“The named is the mother of ten thousand things.”
TAO TE CHING, 1
A Stellar’s Jay visits my birdfeeder several times a day. I often see him perched in the branches of the lodgepole pines around my house, or on my backyard fence line. He’s there most mornings when I wake and look out my bedroom window, the oceanic blue of his feathers drenched in sunlight, his oil-slick eyes seeming to meet mine. I have watched him make the rounds to the other houses in the neighborhood, scattering chickadees and sparrows from other feeders and perching on windowsills. It has become a game of mine to imagine what the Jay sees, to picture in my mind’s eye all that has passed through his birdbrain like a speed-reeling foreign film.
The Jay knows when my partner and I are making love, and when our neighbors are fighting. I imagine he sees the fox that nightly comes to hunt the mice that make their nests under my birdfeeder; the brothers and sisters in their bedrooms making secret sibling pacts; the widower who leaves the TV on so long he no longer registers the sound of it as sound, the house cat who wants to hunt the mice, but doesn’t feel safe outside; the husband home alone, thrilled to make his own dinner because, fuck kale! The bachelor who swipes right swipes right swipes right swipes right in the hope of someone to talk to; the dog who wants to eat the Jay but never will; the couple teaching themselves to swing dance in their living room; the woman writing about birds, gazing at the Jay gazing at her.
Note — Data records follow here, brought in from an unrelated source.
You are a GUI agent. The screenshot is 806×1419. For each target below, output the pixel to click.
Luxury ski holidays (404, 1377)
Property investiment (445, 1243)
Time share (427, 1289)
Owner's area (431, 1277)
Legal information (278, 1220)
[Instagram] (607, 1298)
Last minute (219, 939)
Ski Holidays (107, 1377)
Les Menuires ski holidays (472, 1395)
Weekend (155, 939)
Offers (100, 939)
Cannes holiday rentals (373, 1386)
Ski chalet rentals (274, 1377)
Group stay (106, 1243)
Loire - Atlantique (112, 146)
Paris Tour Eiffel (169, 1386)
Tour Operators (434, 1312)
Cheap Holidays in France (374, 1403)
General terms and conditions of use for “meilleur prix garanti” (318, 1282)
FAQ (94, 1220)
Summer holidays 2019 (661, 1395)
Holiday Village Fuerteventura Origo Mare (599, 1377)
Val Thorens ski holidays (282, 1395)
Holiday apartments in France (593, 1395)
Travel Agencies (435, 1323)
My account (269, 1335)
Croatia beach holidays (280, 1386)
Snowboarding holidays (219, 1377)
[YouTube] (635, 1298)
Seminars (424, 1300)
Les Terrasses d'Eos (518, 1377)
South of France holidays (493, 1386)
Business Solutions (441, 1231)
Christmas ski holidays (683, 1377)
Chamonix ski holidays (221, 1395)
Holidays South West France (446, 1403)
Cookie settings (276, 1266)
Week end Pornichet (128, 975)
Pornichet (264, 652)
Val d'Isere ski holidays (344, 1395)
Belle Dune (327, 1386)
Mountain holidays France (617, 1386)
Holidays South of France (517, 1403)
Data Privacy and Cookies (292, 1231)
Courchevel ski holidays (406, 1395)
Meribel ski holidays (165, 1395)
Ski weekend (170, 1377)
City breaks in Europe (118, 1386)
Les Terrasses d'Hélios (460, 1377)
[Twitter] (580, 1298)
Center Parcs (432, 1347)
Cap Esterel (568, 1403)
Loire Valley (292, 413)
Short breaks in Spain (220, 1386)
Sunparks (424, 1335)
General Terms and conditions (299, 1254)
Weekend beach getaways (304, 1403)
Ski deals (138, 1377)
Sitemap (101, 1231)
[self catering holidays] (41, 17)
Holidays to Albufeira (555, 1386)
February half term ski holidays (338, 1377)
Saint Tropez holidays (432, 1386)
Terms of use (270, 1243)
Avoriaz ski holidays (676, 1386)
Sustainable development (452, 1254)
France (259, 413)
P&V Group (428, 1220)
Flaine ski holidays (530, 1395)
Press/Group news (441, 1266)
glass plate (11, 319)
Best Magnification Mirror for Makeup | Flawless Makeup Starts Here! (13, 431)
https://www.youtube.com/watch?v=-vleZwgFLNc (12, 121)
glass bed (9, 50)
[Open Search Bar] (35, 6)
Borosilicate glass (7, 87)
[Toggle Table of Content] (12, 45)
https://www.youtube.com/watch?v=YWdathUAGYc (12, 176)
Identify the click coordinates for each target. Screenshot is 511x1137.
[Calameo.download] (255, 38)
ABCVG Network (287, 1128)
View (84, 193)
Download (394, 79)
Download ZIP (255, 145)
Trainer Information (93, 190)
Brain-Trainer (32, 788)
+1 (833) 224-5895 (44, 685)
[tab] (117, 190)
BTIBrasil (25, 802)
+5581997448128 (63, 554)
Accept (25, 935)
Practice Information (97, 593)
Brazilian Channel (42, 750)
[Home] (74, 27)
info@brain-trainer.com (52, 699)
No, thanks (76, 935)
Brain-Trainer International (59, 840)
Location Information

Lives flying and roosting, carried in a Stellar’s Jay. The world is outlandish, to think some memory of me is buried in the Jay’s mind. I extend my game farther, play out possible scenarios to begin to account all that he’s seen, to classify myself within the taxonomy of his memory: does he have a mate? Has he migrated? How many territories has he known? How many animals, avian, sapien, or otherwise, has he encountered? What predators keep him weary and wise? By these calculations, this single Stellar’s Jay hitches me to lives and places innumerable. He is an emissary between me and 10,000 other things.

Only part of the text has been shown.